# Joining the Focke Wulf production line.



## John P (Sep 1, 1999)

This is Dragon's 1/48 Ta-152H-0, in the markings of Ofw. Josef Keil, of Stab JG 301, Alteno Airfield, in April of 1945. 

The kit decals came with a nice big piece of Scotch tape across the various individual aircraft markings (thanks a lot, DML), so I turned to my Kagero books (which come with decals) to choose someone else's plane. Also, some of the national markings are Superscale. Otherwise, she's OTB.

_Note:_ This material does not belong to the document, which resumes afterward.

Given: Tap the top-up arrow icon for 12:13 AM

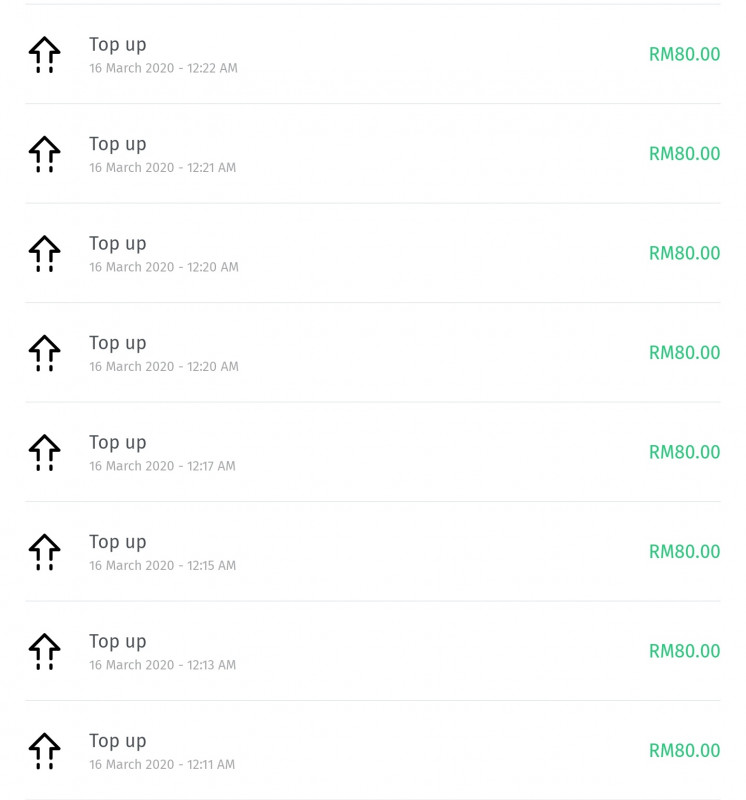Looking at the screenshot, I should (x=44, y=651).
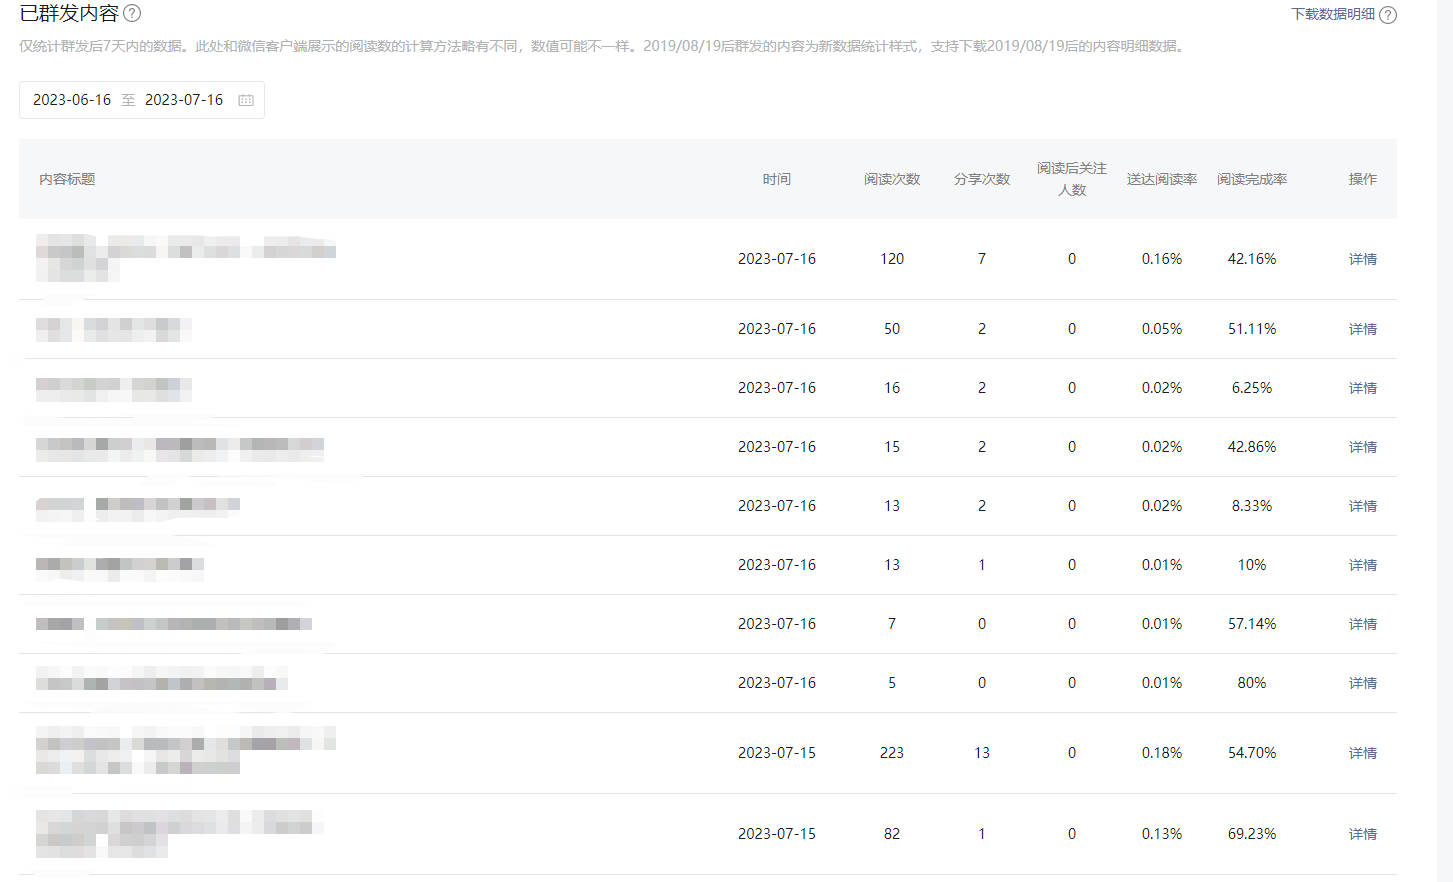
Task: Open 详情 for article with 223 reads
Action: pos(1362,753)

And yes, the radio wire is supposed to sag when the canopy is open.


----------



## agentsmith (Mar 27, 2005)

Looks very nice!
I know its too late for this model but in case you were to make other Ta 152s EagleCals is releasing two new decal sheets that should be on the market by the end of the month. The new sheets are based upon the information in the new Ta 152 book from last year.

Agentsmith


----------



## John P (Sep 1, 1999)

I've still got my original Trimaster 152H half-built in the box.


----------



## Jafo (Apr 22, 2005)

another beauty John!


----------



## Parts Pit Mike (Jan 3, 2001)

Nicely done again.


----------



## Medic17 (Jul 25, 2010)

nicely done


----------



## John P (Sep 1, 1999)

...


----------



## rossjr (Jun 25, 2001)

Great Job John, love the paint. How did you do the scalops on the leading edge? Do you mask it or do you have a template?


----------



## John P (Sep 1, 1999)

Trying to remember (I painted the camo on this thing many months ago, and only just got around to finishing the build). I _think _I masked it using Scotch tape!


----------



## grampi (Nov 23, 2006)

I never realized the enormous wingspan this plane had. Looks like the beginnings of the U-2....


----------



## John P (Sep 1, 1999)

Yup, that's the necessity of a plane built for high-altitude work. Less air, more wing.


----------